To reduce institutionalization--particularly for individuals who lack housing or cannot be served cost effectively in their own or a family members home--states offer services in residential care settings. This chapter deals with the provision of Medicaid services only in provider-owned and/or -operated residential care settings that are not institutions.
Using Medicaid to pay for services in residential care settings is of interest to states that want to decrease expenditures on institutional care. Compared to Medicaid-covered institutions--nursing homes, intermediate care facilities for persons with intellectual disabilities (ICFs/ID), hospitals, and some inpatient psychiatric facilities2--residential care settings have the potential to be more homelike and to provide residents greater autonomy and privacy. Compared to services delivered in individuals homes, they may also offer economies of scale as well as the opportunity for socialization.
For many individuals with disabilities and chronic illnesses--such as individuals with dementia who need considerable supervision but little nursing care--residential care settings can provide an alternative to institutionalization. The populations a state chooses to serve in these settings, much like the mix of facilities, depends on the states overall long-term care system and specific policy goals.
Residential care settings can be owned and/or operated by either individual service providers or agencies offering around-the-clock services. The level of staff support typically relates to the needs of residents as well as applicable state regulations. Staff are employed on either a live-in or come-in basis.3 They provide assistance with activities of daily living (ADLs), and help individuals to gain access to community activities. Depending on state regulations, individuals may share rooms or may have private rooms and share common public areas (dining and living rooms, and sometimes kitchens).
The size of residential care settings varies widely. In the system serving individuals with an intellectual disability or other developmental disability (ID/DD, hereafter referred to as developmental disabilities), some residential care settings may have more beds than a community ICF/ID.4 Although Medicaid regulations that apply to the provision of services in residential care settings do not specify an upper size limit for these settings, the Centers for Medicare & Medicaid Services (CMS) defines larger facilities as settings serving four or more unrelated individuals.5 CMS reviews proposed waiver services in residential care settings to ensure that
A home-like character is maintained in larger settings, that is, the facility is community-based, provides an environment that is like a home, provides full access to typical facilities in a home such as a kitchen with cooking facilities, small dining areas, provides for privacy, visitors at times convenient to the individual, and easy access to resources and activities in the community.6
Residential care settings and the services they provide are governed by state law and regulations, which vary greatly across states. They can be licensed or certified, or in some instances have only to meet Medicaid requirements if serving Medicaid-eligible persons. States typically license these settings, performing annual reviews to ensure that they meet required standards. Some states choose to use national accreditation bodies to qualify providers, in lieu of or in addition to state standards. While some states license particular settings to serve specific populations (e.g., older adults or individuals with developmental disabilities), some states, such as Minnesota , license facilities to serve many different populations. See Box for Minnesotas definition of a Group Home.
Settings licensed to serve more than one population may choose to serve only one in order to tailor services to meet their needs--and most do. Additionally, if serving participants in Section (§)1915(c) Medicaid home and community-based services (HCBS) waivers (hereafter referred to as HCBS waivers), these settings will also have to meet the standards approved under the waiver for serving this population and be able to serve residents who meet institutional level-of-care criteria.
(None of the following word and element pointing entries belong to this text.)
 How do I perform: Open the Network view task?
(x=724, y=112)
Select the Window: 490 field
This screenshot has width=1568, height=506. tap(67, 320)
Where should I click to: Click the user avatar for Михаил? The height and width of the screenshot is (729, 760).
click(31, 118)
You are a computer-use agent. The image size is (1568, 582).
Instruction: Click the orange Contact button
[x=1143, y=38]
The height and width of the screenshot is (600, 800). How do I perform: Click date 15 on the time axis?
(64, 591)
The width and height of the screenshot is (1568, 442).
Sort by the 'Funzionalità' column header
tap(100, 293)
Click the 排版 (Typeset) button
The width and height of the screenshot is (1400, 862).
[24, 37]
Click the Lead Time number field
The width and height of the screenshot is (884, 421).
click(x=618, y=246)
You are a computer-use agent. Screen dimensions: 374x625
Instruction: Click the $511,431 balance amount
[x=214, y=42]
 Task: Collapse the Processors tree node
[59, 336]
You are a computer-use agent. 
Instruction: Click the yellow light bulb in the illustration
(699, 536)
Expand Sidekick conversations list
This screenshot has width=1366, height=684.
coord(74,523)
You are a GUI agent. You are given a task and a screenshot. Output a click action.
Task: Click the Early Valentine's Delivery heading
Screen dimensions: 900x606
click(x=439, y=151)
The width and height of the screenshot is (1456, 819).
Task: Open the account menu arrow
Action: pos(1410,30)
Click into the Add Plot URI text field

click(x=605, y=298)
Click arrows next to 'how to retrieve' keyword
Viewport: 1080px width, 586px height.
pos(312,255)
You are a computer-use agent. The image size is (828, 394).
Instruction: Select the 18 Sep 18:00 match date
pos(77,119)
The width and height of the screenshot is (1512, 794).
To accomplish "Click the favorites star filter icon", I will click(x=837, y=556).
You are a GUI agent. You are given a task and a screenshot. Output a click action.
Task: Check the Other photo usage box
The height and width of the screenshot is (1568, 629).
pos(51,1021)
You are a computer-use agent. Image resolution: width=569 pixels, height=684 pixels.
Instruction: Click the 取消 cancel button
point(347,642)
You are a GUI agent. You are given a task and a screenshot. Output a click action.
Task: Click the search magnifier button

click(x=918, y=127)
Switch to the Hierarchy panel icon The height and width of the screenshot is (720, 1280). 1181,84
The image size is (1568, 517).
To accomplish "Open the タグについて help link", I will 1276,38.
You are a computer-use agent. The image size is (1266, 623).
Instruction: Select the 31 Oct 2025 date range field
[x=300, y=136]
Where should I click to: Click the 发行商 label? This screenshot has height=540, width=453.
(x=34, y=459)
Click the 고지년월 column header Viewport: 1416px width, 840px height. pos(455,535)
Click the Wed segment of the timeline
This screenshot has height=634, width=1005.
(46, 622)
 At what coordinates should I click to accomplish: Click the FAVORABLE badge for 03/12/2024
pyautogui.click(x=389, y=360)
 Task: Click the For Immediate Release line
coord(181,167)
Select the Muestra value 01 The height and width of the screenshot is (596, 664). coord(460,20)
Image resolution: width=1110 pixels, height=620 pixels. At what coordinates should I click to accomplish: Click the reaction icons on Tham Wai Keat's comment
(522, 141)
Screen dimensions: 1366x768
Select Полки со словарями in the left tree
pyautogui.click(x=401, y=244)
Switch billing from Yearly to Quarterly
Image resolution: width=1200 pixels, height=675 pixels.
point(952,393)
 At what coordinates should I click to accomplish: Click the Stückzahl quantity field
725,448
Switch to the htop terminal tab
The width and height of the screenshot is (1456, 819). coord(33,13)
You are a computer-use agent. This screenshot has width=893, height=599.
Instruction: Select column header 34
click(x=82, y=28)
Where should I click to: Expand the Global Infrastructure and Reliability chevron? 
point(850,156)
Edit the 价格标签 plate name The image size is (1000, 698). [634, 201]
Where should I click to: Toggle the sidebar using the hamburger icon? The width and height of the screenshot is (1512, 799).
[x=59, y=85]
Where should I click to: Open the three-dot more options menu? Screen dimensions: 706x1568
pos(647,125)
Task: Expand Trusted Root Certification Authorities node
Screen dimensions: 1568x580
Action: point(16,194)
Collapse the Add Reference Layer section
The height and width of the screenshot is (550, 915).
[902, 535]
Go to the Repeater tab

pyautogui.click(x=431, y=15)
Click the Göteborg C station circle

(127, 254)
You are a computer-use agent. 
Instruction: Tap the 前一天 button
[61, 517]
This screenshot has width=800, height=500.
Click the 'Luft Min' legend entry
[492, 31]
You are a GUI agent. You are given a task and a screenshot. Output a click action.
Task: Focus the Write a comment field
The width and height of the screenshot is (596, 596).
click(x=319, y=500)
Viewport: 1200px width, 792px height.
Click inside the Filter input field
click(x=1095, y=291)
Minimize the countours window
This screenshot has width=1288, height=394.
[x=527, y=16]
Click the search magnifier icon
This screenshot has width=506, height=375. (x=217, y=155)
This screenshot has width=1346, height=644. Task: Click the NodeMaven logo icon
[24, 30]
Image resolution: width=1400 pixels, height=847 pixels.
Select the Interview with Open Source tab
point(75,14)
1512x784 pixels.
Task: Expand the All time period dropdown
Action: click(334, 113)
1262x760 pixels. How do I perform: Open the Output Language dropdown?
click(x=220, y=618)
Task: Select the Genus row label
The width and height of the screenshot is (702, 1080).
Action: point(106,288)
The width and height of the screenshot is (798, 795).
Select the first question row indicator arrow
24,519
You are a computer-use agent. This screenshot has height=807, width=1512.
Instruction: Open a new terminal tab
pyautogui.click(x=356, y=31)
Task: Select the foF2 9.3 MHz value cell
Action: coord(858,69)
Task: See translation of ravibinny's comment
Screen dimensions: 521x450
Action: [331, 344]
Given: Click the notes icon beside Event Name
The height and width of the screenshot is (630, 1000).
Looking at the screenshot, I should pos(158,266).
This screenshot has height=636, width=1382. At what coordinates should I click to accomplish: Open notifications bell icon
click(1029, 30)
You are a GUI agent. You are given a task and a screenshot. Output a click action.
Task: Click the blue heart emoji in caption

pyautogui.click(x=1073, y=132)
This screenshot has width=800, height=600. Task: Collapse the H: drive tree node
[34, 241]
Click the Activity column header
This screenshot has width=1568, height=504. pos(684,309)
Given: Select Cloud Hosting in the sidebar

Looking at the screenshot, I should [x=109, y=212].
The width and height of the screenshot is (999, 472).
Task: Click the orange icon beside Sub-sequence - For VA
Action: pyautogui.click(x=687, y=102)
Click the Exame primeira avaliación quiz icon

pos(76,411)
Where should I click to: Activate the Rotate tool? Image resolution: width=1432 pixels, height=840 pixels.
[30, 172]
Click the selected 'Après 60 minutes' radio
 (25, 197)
Settings serving specific populations, such as individuals with dementia and those with developmental disabilities, may have specific licensing requirements to ensure that they have the specialized competencies needed to serve these populations.
Minnesotas Definition of Group Homes: Group Residences for Adults with Disabilities
Group Residences for Adults with Disabilities are defined as Agency-owned or -operated facilities that provide an alternative living environment for adults with developmental disabilities, sensory impairments, physical disabilities, emotional problems, multiple disabilities, or chronic illnesses such as AIDS, who are in need of personal services, supervision, and/or assistance essential for self-protection or for sustaining the ADLs, and consequently are unable to live with their own families or in a more independent setting. Group residences for adults with disabilities may be licensed by the State/province and may be distinguished according to the level of service residents require. Service levels depend on the self-care skills residents possess, their limitations in the areas of physical coordination and mobility, and the presence and extent of behavior problems, including disruptive or self-injurious behavior.7
There are no applicable Federal statutes regarding licensing or certification standards for residential care settings other than §1616(e) of the Social Security Act (the Keys Amendment), which requires states to set their own standards for residences where a substantial number of Supplemental Security Income (SSI) recipients reside.8 If states wish to use Medicaid HCBS waivers to fund services in residential care settings, as discussed in more detail below, CMS requires as a condition of approval that they describe how they will ensure compliance with §1616(e).